Problem to solve: When you output the records, match them exactly and omit any picture they include.

Data provided:
[Start of Attachment]
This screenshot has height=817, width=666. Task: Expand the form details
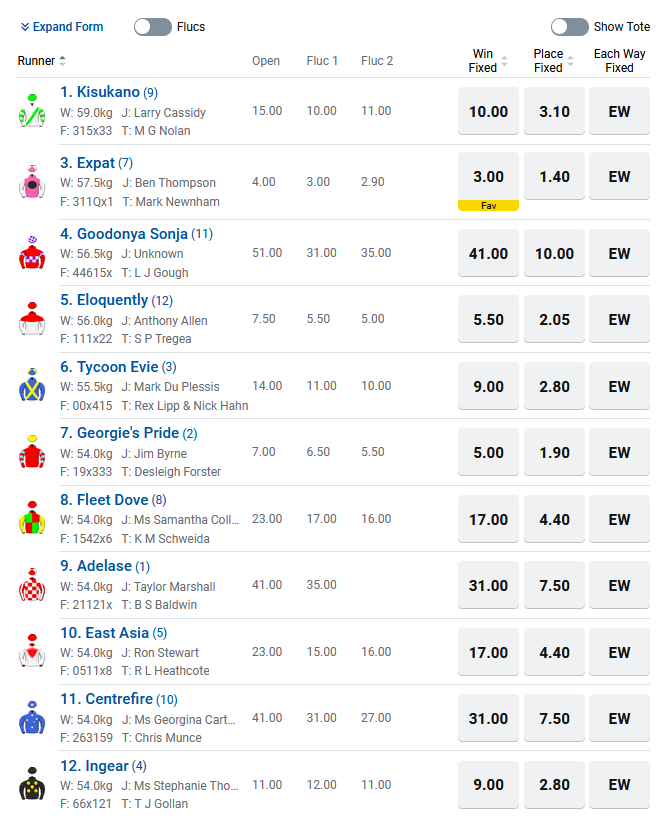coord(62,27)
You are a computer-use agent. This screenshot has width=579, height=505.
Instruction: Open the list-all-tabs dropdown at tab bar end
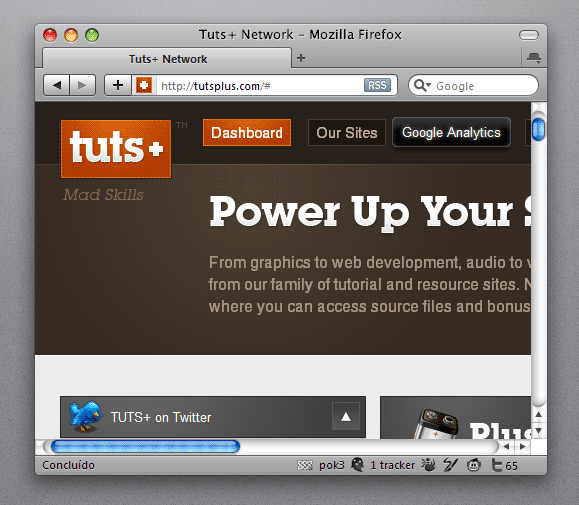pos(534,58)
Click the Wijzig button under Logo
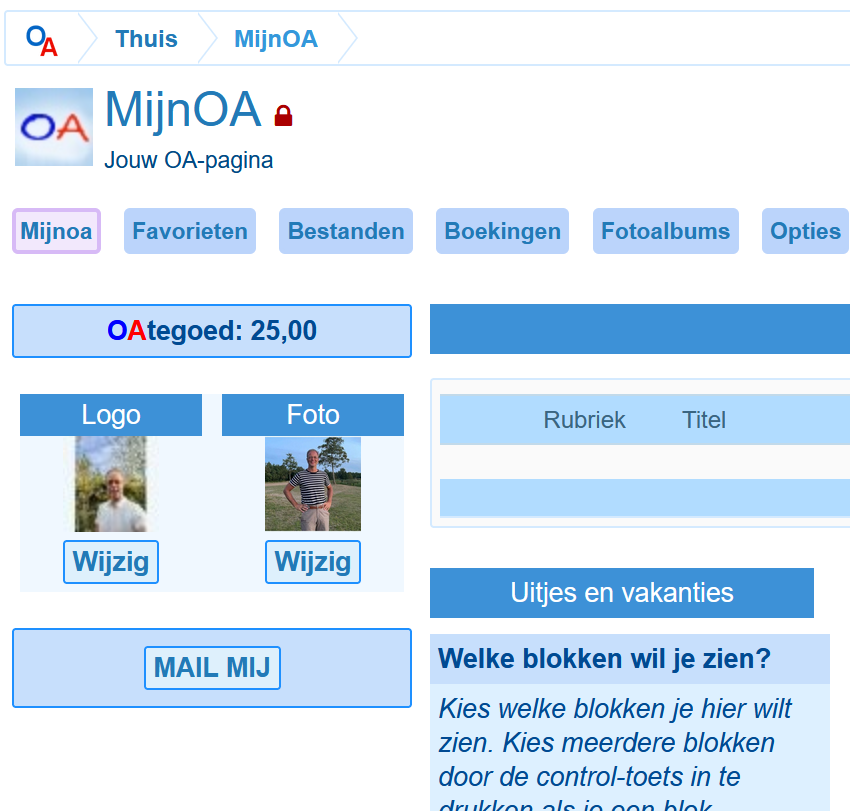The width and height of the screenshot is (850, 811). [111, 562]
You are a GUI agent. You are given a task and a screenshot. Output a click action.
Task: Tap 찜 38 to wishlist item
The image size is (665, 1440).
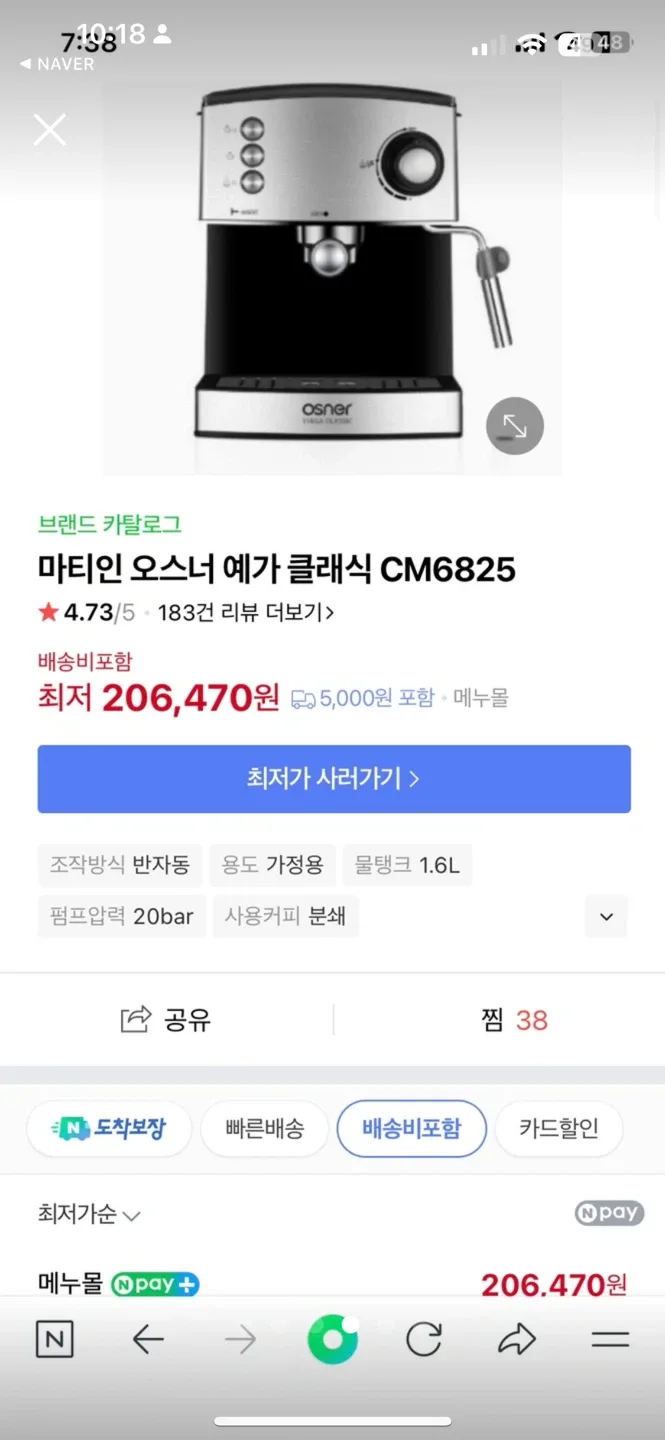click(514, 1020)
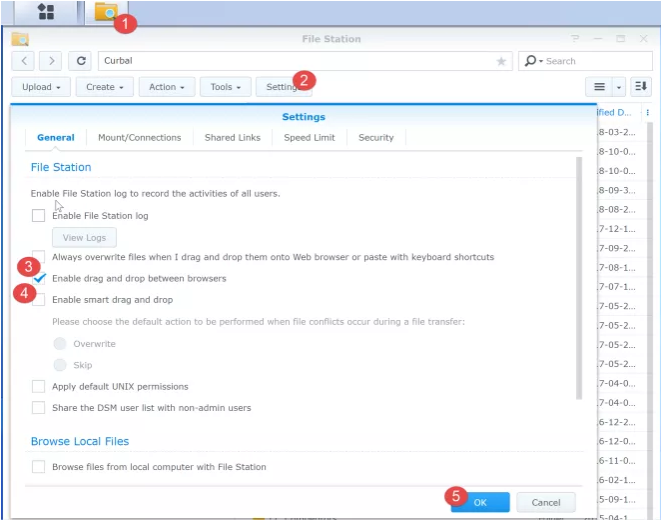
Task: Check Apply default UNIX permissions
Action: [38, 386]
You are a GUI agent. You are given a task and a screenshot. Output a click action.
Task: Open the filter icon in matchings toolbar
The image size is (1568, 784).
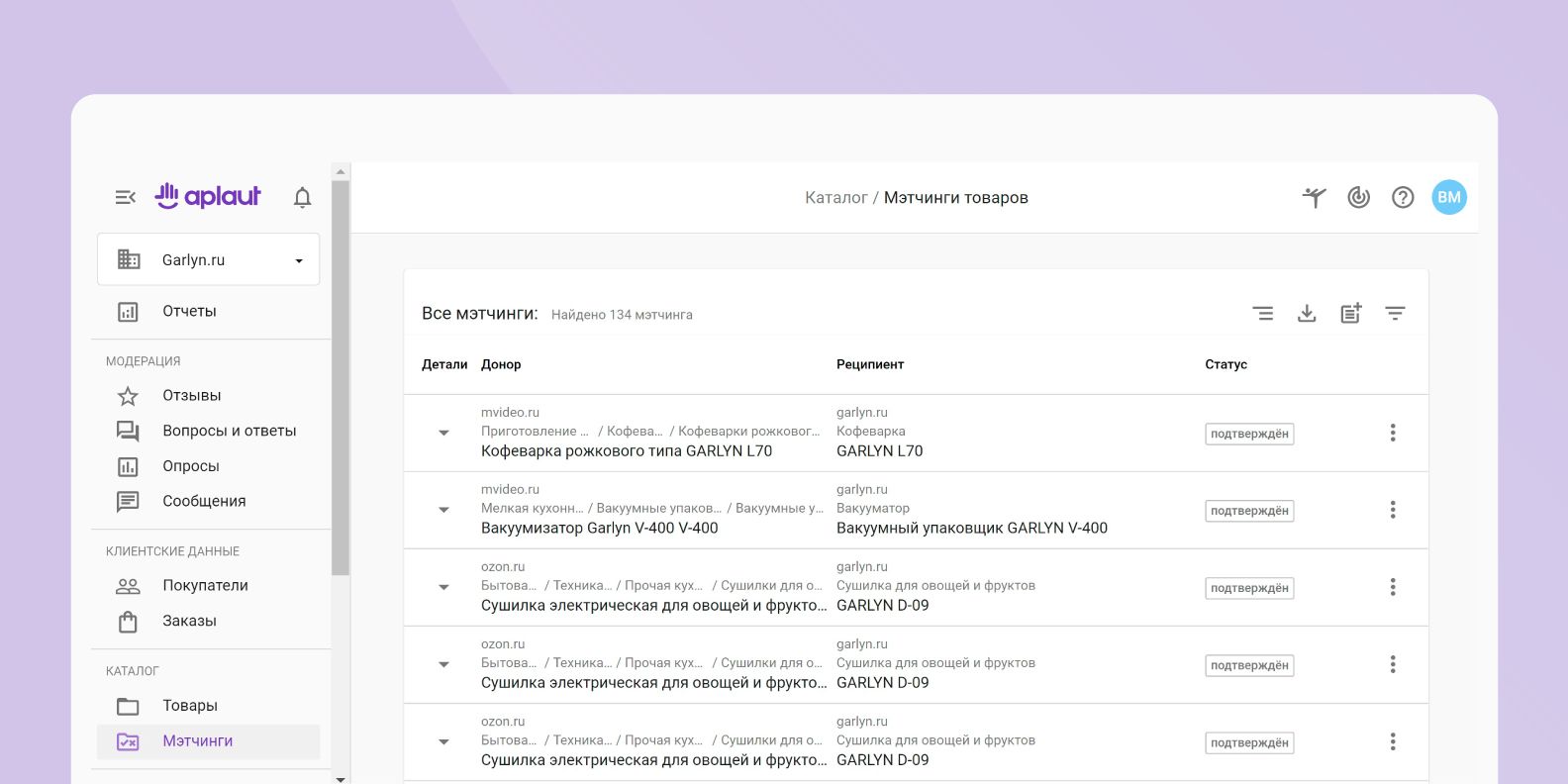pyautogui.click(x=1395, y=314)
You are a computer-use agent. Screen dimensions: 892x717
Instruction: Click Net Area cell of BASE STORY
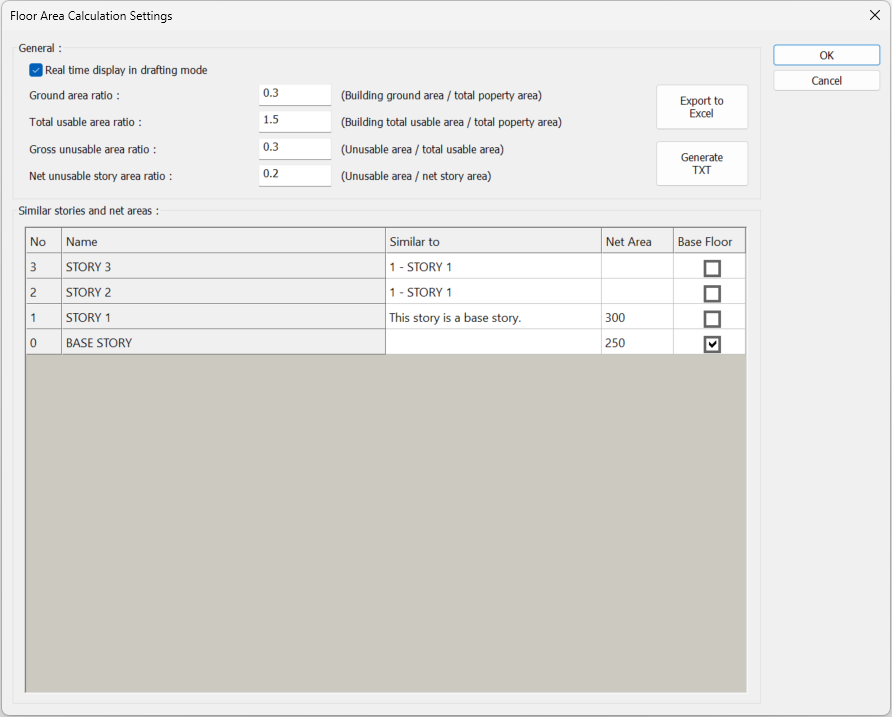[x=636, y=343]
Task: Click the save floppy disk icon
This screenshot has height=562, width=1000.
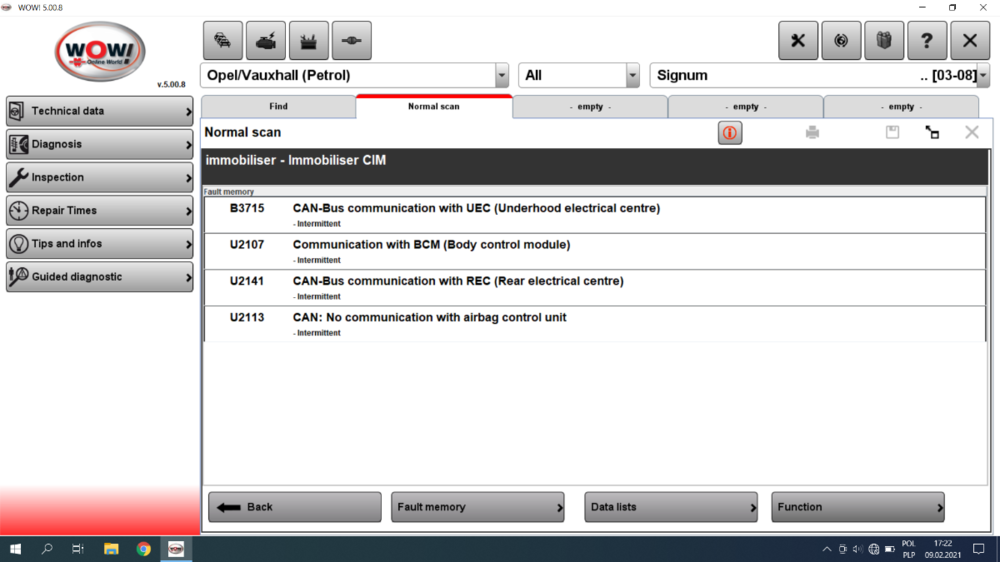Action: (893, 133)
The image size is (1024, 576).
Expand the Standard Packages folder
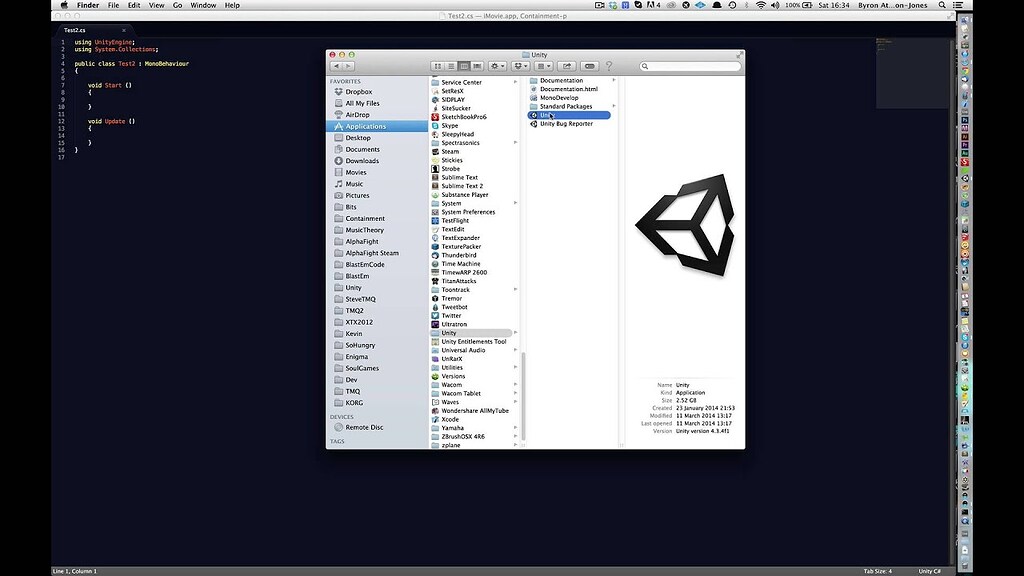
[End of Attachment]
Solved problem:
This screenshot has height=817, width=666. Task: Expand the form details
coord(62,27)
You are a computer-use agent. This screenshot has width=579, height=505.
Instruction: Open the list-all-tabs dropdown at tab bar end
pos(534,58)
Click the Wijzig button under Logo
The width and height of the screenshot is (850, 811). [111, 562]
You are a GUI agent. You are given a task and a screenshot. Output a click action.
Task: Tap 찜 38 to wishlist item
The image size is (665, 1440).
click(514, 1020)
Task: Check Apply default UNIX permissions
Action: [38, 386]
You are a GUI agent. You are given a task and a screenshot. Output a click action.
Task: Open the filter icon in matchings toolbar
The image size is (1568, 784).
pyautogui.click(x=1395, y=314)
You are a computer-use agent. Screen dimensions: 892x717
Instruction: Click Net Area cell of BASE STORY
[x=636, y=343]
Task: Click the save floppy disk icon
This screenshot has height=562, width=1000.
Action: (893, 133)
The image size is (1024, 576).
Expand the Standard Packages folder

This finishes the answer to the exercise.